== DIRECTIONS ==
Report each line of the records below that holds the word "computer".

== GIVEN DATA ==
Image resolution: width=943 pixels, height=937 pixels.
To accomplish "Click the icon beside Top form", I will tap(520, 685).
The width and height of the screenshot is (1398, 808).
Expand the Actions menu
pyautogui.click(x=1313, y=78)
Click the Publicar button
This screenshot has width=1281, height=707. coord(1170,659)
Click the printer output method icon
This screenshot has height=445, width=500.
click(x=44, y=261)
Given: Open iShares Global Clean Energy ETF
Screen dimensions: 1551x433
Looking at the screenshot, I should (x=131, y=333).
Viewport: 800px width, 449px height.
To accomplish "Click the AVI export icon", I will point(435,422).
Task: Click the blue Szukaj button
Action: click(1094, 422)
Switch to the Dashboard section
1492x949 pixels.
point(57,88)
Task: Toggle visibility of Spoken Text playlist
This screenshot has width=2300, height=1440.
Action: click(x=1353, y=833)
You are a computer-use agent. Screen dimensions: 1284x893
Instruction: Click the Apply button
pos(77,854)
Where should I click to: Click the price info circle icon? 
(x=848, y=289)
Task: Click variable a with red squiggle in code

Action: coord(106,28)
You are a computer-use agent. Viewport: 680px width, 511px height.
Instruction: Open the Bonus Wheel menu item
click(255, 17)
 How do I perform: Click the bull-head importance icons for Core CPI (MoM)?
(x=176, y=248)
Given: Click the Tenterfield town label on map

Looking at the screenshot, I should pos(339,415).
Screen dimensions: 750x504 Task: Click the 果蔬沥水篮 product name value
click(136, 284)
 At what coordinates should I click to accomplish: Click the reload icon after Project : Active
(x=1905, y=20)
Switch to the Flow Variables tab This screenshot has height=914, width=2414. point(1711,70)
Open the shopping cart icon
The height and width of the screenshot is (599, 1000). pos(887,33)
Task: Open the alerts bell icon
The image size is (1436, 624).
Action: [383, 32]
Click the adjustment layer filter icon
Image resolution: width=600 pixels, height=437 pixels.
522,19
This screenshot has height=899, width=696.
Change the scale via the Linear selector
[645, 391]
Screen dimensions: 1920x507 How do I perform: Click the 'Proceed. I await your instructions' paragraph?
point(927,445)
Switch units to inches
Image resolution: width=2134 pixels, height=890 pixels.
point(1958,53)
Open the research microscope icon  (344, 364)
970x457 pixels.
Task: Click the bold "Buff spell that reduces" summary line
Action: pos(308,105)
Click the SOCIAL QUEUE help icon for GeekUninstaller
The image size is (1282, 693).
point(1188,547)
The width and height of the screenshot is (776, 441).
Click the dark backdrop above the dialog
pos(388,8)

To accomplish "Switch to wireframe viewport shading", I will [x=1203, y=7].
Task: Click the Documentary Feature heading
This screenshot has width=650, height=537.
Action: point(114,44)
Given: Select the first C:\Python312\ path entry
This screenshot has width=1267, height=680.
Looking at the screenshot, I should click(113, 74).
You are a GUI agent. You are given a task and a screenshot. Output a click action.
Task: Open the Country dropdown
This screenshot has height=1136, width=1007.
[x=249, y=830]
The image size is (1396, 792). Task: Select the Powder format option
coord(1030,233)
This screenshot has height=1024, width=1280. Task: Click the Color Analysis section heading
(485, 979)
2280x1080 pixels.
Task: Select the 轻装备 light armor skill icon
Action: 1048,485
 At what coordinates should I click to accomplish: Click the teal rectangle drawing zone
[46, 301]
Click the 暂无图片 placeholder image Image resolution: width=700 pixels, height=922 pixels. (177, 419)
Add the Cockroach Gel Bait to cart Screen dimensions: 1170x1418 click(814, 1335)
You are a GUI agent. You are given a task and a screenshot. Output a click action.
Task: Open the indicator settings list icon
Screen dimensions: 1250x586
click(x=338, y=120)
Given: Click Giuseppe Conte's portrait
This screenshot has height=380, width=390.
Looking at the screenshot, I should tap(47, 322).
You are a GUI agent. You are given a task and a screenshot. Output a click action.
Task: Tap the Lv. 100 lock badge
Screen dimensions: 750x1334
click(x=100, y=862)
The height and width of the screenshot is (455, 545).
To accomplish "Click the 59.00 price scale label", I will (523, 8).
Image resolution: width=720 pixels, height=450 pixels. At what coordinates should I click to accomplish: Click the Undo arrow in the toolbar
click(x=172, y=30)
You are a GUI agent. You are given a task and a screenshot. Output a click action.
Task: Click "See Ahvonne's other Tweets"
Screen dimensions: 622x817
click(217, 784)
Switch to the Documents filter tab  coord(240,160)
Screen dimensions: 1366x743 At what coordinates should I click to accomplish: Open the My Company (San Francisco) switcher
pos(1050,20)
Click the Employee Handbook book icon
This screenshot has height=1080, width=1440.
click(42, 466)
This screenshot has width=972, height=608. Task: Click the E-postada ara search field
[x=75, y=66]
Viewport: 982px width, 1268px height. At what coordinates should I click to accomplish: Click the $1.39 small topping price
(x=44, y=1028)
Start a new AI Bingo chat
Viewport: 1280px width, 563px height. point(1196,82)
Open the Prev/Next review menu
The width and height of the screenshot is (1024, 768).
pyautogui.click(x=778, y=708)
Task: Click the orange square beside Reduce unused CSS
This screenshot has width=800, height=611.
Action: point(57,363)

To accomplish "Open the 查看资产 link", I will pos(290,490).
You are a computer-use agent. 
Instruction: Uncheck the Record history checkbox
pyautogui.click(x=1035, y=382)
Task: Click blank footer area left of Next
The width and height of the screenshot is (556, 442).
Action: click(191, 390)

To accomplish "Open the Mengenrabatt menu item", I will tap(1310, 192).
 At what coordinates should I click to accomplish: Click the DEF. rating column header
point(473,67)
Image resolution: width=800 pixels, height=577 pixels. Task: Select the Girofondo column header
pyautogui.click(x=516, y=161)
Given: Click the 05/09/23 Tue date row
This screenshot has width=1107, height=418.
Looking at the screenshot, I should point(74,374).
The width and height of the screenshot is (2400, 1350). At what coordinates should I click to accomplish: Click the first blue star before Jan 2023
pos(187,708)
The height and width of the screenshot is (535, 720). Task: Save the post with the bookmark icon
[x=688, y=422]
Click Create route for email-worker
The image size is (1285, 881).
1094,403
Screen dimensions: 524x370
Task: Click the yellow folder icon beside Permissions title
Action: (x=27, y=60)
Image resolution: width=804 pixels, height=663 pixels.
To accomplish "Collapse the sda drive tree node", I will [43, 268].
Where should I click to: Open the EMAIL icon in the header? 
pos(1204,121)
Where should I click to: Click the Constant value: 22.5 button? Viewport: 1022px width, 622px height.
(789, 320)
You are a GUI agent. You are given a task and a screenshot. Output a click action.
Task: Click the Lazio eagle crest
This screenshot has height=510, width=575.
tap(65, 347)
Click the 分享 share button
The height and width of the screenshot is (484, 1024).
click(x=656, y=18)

== OUTPUT OF THE TASK ==
You are a computer-use agent. Screen dimensions: 1284x893
You are a computer-use agent. Viewport: 680px width, 511px height.
You are a computer-use agent. 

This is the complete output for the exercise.